NEW YORK (AP) — USA Today's weekly chart of top-selling books is on indefinite hiatus after the newspaper's parent company, Gannett, laid off the editor in charge of compiling the list that's closely followed in the publishing industry.
"USA Today's Books list will be on hiatus for the remainder of the year," a spokesperson told The Associated Press on Monday. "We will share further updates in 2023.”
In a separate move, the highly regarded literary magazine Bookforum announced Monday that it was shutting down after being sold by Artforum International Magazine to the Penske Media Corporation. Bookforum began in 1994 as a literary supplement to Artforum and had featured writing by J.G. Ballard, Jennifer Egan and many lesser-known contributors.
“Bookforum was a rare and extraordinary magazine,” the writer Moira Donegan tweeted Monday, “one of the few places where a new writer can try out ambitious projects, and a place that never asked me to make my writing simpler, less weird, or more palatable.”
Last month, Astra magazine abruptly shut down after publishing just two issues, with contributors including U.S. poet laureate Ada Limón, novelist Ottessa Moshfegh and essayist-fiction writer Leslie Jamison. The president of parent company Astra Publishing House, Leying Jiang, said in a statement at the time that the decision was based on “unexpected challenges” in the marketplace.
Gannett laid off hundreds of staffers earlier this month, including Mary Cadden, who had worked on the list for more than a decade.
USA Today drew upon hardcover, paperback and e-book sales from a wide range of outlets, including independent stores and online retailers, to put together 150 bestselling books from a given week. USA Today's list has been highly valued by authors, agents and publishers, who also look to lists from The New York Times and Amazon.com, among others.
Sarah MacLean, a bestselling romance novelist who had noticed that USA Today did not update its list last week, said she and many of her peers valued the USA Today rankings because of their length, diversity and transparency.

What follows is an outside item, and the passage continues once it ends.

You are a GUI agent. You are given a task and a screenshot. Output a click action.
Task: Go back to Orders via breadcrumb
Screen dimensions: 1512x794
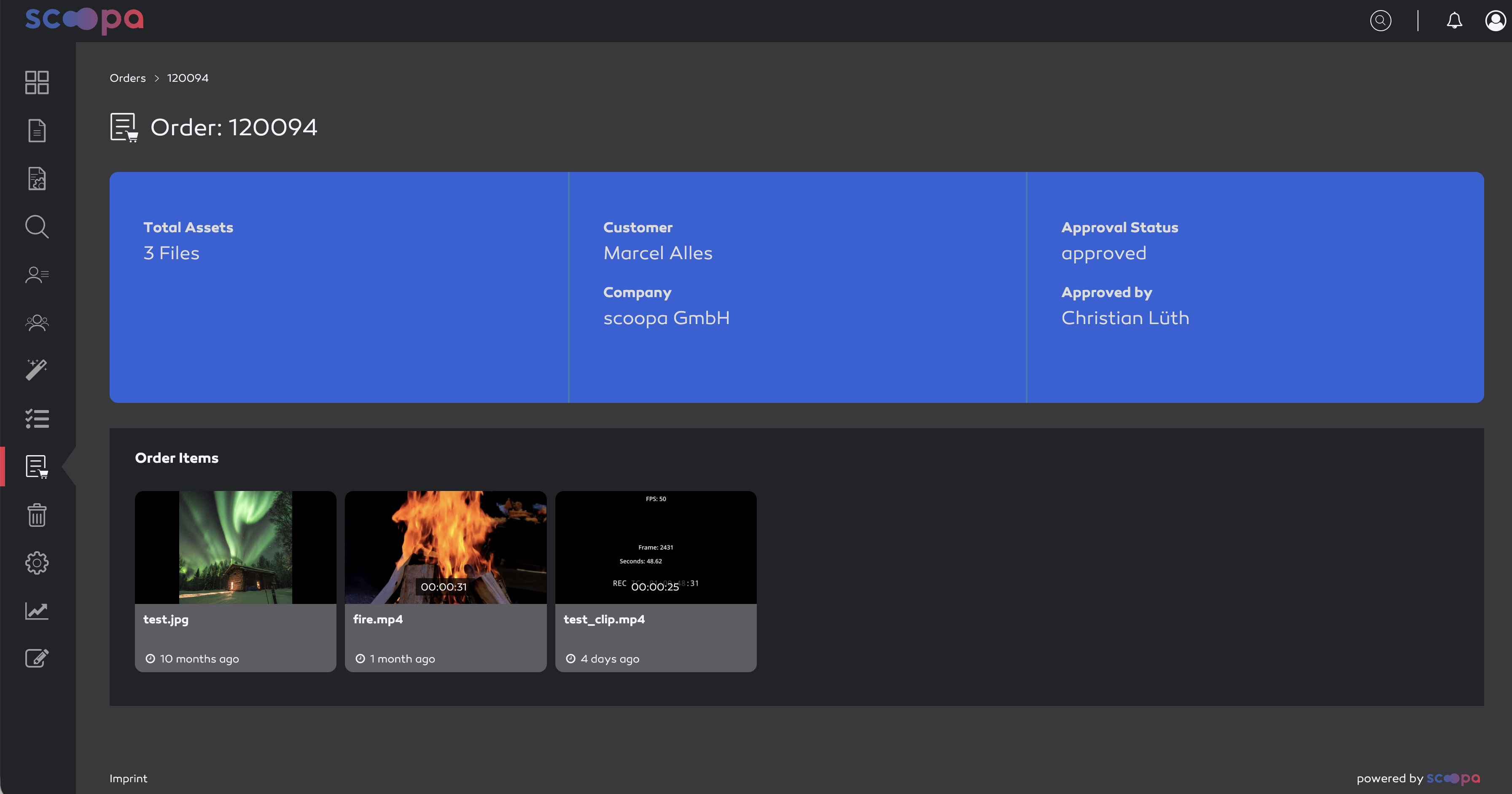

“You get a broader view of the publishing industry and what people are reading,” said MacLean, whose books — most recently, “Heartbreaker” in early September — have frequently appeared on the USA Today list. “For a genre like mine, which is often forgotten, the USA Today list was invaluable.”
The New York Times breaks down its charts into various categories of 10 or more bestsellers, from children's picture books to hardcover nonfiction. USA Today, on the other hand, combined everything into one list of 150.
In early December, novels by Colleen Hoover and Jon Meacham's biography of Abraham Lincoln appeared longside Harlan Coben's latest thriller, romance books by Jennifer L. Armentrout and Ali Hazelwood and a boxed set of Rick Riordan's “Percy Jackson” series.